Forum Focus – A new alternative to clinical practice guidelines

Physicians at Boston Children’s Hospital have created a new alternative to clinical practice guidelines that allow for more flexibility, narrow practice variability, all the while letting clinicians tailor treatments to an individual patient’s needs. Called Standardized Clinical Assessment and Management Plans (SCAMPs), they also aim to optimize resources, improve patient care, reduce costs and keep pace with changing medical knowledge. An article (abstract only) published in the May 2013 issue of Health Affairs provides more details about SCAMPs. A summary of the article follows.

The need for change

Although clinical practice guidelines are intended to reduce variation and improve care, one of their main shortcomings is they do not account for individual and personal preferences among patients. The following of ridged guidelines may also reduce the autonomy of physician practice. Other shortcomings include the limitations clinical studies have in forming the foundation for the guidelines, and medical evidence used to form the basis of the guidelines usually has a short shelf life. Physicians at Boston Children’s Hospital thought there had to be a better way.

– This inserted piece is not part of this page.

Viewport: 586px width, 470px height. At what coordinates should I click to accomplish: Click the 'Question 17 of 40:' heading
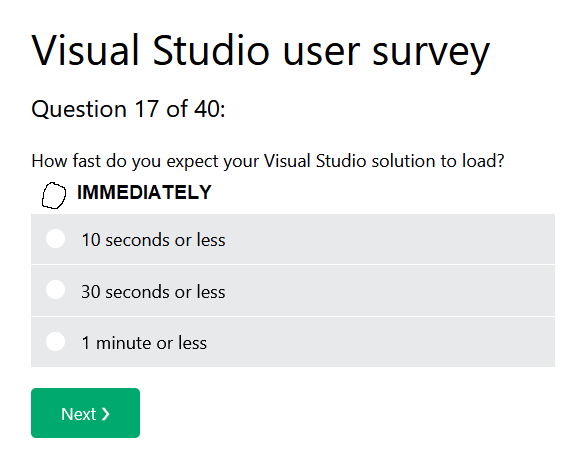[128, 109]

This is how they came up with SCAMPs.

Creating a SCAMP

Developing and modifying a SCAMP involves eight steps and is led by a multidisciplinary group of clinicians.

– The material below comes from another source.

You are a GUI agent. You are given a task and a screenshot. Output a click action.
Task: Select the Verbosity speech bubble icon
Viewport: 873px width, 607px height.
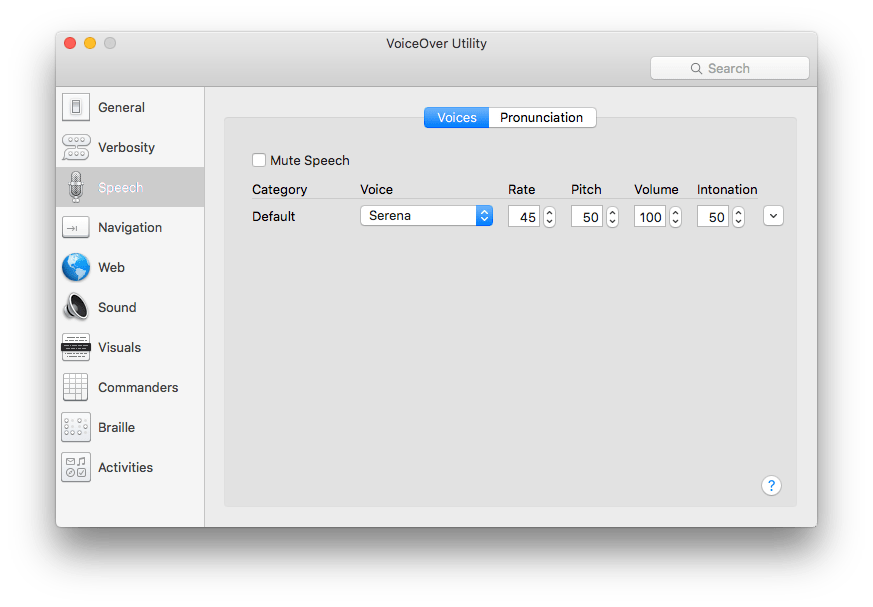pyautogui.click(x=76, y=147)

  1. A group formulates a background paper on a particular disorder, examining the medical literature and relevant professional society guidelines in order to establish a foundation for sound clinical practice.
  2. Modeled on the processes/standards used to create practice guidelines, the group reaches a consensus on which patients to include in the SCAMP, what clinical assessments to include and how to structure the treatment methods.
  3. The group identifies what data will be collected to inform knowledge gaps that may exist.
  4. Electronic forms/tools are created to collect the data.
  5. The SCAMP is then piloted at a few sites before being deployed on a larger scale. A data coordinator helps with patient enrollment. Clinicians see and treat patients, in general, according to the appropriate SCAMP protocol, but are free to vary from the protocol for any reason, as long as he or she documents why they diverted from the protocol. The clinician makes sure to collect and record data on the patient, including the reason for diversions.
  6. A data coordinator gathers the information collected by the clinicians, as well as additional relevant information from the patient’s electronic health record. All of this information is stored in a database.
  7. After a period of six to 12 months, or a minimum of 200 patients have been enrolled, a statistician analyzes the data. The report is reviewed by the clinical group, as well as all of the clinicians participating in the SCAMP.
  8. Using data from the report, including the diversions, and new medical literature, the SCAMP is then modified for future use.


From early 2009 until the publishing of the Health Affairs article, more than 12,000 patients were enrolled in 49 SCAMPs in nine states and Washington, D.C. One study found clinician adherence to SCAMP protocols has exceeded 80 percent. Another analysis found that revising the SCAMP criteria for a genetic specialist referral on pediatric patients with a dilated aorta rose from 19.6 percent to 75 percent. Boston Children’s own analysis on six episodes of care where a SCAMP was implemented showed an 11-51 percent decrease in total medical expenses.


SCAMPs have shown to be a viable alternative to clinical practice guidelines. Because of their design, SCAMPs allow for a more flexible approach when it comes to patient care and clinician adherence, as diversions are permitted. They are routinely examined and modified to stay current with the growth of medical knowledge, thus ensuring high quality care is delivered using the appropriate amount of resources.

“SCAMPs have proved to be a very useful tool for many clinical scenarios, where there is insufficient information to inform medical decisions,” said Kathy Jenkins, MD, MPH, Senior Associate in Cardiology, Senior Vice President, Chief Safety and Quality Officer, Boston Children’s Hospital, and Professor of Pediatrics, Harvard Medical School. “SCAMPs allow rapid progress to reduce unnecessary resource utilization, while improving care delivery.”